:: YOUR ASSIGNMENT ::
Filter the listing below down to the lines with the word "beside" and copy those.
──────── MATERIAL PROVIDED
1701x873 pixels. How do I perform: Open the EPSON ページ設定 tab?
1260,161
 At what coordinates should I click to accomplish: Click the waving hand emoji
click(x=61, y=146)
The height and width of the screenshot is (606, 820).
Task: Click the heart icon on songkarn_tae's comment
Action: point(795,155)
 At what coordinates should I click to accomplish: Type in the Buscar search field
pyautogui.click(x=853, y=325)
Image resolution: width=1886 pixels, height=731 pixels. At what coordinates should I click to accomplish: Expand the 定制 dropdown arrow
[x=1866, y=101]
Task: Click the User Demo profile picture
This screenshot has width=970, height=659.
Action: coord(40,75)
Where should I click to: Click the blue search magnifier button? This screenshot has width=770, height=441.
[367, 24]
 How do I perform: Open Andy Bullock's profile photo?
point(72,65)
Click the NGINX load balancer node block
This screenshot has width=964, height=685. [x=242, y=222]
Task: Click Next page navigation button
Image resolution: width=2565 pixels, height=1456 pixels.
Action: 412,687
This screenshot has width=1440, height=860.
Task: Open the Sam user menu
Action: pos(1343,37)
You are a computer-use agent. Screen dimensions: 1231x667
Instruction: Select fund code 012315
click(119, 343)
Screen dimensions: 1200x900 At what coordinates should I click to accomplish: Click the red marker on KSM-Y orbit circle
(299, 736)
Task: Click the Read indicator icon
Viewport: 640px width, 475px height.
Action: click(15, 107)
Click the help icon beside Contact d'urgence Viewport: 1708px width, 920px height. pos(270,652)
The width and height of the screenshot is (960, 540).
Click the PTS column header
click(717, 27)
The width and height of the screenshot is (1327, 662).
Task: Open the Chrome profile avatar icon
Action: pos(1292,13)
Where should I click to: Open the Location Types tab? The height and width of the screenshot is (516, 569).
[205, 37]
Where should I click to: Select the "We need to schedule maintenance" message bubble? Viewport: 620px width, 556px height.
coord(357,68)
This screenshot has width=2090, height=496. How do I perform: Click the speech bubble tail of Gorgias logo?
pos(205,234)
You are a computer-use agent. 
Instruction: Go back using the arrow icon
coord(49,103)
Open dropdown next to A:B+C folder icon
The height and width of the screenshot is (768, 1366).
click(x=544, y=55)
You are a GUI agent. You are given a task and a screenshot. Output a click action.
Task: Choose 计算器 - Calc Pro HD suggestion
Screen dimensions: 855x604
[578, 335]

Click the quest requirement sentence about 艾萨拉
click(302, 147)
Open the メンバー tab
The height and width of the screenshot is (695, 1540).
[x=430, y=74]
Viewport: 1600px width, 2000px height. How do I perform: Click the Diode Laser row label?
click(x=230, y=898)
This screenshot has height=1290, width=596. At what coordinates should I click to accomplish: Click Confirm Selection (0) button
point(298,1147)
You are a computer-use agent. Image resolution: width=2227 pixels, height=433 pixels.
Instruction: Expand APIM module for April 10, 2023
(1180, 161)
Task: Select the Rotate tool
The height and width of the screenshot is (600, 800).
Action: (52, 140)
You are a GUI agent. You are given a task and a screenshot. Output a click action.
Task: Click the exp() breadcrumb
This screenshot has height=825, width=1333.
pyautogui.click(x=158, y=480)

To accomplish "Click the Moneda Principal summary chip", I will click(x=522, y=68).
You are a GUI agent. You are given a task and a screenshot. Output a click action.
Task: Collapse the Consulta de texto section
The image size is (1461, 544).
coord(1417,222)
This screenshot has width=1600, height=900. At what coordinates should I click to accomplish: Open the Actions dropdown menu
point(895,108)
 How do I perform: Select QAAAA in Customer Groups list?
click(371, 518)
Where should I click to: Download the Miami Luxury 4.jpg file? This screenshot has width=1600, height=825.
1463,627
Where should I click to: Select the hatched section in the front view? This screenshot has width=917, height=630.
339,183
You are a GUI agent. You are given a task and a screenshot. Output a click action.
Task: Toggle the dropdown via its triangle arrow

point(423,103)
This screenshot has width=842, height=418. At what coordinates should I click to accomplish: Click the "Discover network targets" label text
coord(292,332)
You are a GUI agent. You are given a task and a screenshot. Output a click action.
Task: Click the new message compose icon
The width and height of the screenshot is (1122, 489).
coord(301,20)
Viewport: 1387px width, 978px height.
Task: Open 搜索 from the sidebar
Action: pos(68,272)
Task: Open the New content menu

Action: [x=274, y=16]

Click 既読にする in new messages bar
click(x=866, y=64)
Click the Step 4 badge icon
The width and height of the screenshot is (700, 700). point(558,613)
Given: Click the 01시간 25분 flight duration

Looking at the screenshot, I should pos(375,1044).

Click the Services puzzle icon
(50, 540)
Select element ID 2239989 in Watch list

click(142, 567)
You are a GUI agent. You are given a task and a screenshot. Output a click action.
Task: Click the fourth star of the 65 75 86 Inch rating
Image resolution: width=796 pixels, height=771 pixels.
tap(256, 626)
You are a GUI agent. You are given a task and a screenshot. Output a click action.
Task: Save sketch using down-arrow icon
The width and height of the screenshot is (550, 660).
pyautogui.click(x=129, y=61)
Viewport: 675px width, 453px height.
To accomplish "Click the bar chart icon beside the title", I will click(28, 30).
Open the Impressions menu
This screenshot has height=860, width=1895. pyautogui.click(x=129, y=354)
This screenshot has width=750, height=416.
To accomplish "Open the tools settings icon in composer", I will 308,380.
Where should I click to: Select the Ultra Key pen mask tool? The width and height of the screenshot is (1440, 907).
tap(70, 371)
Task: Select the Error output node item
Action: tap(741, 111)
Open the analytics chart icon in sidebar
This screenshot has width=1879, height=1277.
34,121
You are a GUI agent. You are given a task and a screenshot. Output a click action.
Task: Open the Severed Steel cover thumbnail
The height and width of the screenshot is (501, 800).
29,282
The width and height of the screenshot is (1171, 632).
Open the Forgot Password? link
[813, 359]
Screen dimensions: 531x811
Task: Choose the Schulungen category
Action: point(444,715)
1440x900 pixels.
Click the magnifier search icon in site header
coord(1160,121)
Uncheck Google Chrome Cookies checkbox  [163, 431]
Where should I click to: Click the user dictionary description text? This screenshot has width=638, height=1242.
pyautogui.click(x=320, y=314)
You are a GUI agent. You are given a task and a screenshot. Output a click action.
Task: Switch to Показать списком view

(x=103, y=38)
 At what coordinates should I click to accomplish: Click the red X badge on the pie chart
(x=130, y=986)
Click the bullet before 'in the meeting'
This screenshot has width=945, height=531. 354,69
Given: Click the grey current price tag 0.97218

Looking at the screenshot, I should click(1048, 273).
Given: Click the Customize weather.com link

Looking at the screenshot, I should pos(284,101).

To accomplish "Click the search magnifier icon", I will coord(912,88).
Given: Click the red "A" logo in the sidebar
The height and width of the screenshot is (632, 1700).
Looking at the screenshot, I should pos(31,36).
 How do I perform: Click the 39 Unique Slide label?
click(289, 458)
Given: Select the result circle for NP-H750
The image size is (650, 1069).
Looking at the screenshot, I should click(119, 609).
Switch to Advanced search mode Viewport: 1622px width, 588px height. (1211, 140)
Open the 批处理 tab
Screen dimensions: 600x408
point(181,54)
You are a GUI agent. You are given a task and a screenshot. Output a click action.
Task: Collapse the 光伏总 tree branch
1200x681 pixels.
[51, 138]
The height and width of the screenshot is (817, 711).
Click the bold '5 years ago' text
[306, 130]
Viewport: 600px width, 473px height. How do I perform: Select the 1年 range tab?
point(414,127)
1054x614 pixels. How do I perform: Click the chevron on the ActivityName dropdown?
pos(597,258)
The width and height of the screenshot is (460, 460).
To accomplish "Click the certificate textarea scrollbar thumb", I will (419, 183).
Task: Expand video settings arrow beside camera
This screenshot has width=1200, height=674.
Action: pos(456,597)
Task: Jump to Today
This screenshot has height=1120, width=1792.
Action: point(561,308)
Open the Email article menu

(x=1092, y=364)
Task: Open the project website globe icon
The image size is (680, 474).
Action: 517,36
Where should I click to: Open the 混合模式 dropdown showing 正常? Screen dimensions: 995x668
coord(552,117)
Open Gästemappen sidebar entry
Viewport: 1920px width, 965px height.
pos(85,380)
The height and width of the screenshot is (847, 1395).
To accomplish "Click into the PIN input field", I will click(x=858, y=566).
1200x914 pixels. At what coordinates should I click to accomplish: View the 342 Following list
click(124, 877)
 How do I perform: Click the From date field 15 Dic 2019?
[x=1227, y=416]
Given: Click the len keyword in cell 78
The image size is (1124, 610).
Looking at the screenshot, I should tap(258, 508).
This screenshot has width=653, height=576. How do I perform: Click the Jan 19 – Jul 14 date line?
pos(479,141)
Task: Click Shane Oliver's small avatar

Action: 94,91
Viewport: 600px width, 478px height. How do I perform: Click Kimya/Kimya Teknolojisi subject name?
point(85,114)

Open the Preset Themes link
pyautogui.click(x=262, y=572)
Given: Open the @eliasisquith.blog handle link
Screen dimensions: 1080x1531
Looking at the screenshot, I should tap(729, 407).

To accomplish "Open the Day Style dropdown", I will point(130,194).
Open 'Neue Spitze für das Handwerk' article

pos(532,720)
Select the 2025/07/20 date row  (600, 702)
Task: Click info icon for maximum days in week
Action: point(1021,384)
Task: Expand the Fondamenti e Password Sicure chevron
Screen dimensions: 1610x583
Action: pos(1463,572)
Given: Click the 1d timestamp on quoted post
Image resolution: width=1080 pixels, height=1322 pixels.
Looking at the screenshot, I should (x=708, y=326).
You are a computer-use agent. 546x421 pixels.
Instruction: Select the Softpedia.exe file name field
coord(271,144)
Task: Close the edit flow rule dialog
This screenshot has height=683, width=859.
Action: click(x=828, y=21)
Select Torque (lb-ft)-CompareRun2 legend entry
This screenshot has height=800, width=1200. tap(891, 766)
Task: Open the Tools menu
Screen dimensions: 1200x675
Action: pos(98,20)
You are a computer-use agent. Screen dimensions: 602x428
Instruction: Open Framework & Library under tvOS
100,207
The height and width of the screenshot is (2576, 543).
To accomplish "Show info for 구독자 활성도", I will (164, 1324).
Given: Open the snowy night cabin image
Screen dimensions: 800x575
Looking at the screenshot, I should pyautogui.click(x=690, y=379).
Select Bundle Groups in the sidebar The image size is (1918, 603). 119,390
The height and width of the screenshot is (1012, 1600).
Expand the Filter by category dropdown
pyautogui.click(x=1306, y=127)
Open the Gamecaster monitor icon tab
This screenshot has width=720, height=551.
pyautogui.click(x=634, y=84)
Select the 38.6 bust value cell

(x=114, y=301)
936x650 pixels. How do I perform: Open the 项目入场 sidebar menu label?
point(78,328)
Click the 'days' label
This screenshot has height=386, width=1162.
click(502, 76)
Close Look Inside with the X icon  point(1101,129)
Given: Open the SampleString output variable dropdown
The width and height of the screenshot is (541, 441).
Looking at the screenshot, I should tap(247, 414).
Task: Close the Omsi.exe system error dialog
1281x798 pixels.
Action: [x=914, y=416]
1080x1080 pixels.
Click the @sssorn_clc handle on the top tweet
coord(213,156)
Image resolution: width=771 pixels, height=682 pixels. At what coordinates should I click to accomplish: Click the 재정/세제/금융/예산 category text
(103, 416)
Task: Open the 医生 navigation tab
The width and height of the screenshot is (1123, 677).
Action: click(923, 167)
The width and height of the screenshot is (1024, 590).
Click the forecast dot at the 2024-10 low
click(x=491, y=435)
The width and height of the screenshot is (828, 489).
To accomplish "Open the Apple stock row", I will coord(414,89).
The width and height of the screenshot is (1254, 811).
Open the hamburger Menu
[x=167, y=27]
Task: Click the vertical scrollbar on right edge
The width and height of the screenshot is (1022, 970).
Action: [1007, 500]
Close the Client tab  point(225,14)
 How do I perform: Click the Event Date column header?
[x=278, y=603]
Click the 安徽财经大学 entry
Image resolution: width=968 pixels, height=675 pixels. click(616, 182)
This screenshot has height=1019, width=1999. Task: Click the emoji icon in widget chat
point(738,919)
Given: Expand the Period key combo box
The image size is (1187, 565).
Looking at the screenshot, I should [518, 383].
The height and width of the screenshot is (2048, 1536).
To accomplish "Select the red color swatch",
────────────────
:: RESULT FOR THIS EXERCISE ::
Click the help icon beside Contact d'urgence Viewport: 1708px width, 920px height. pos(270,652)
To accomplish "Click the bar chart icon beside the title", I will click(28, 30).
Task: Expand video settings arrow beside camera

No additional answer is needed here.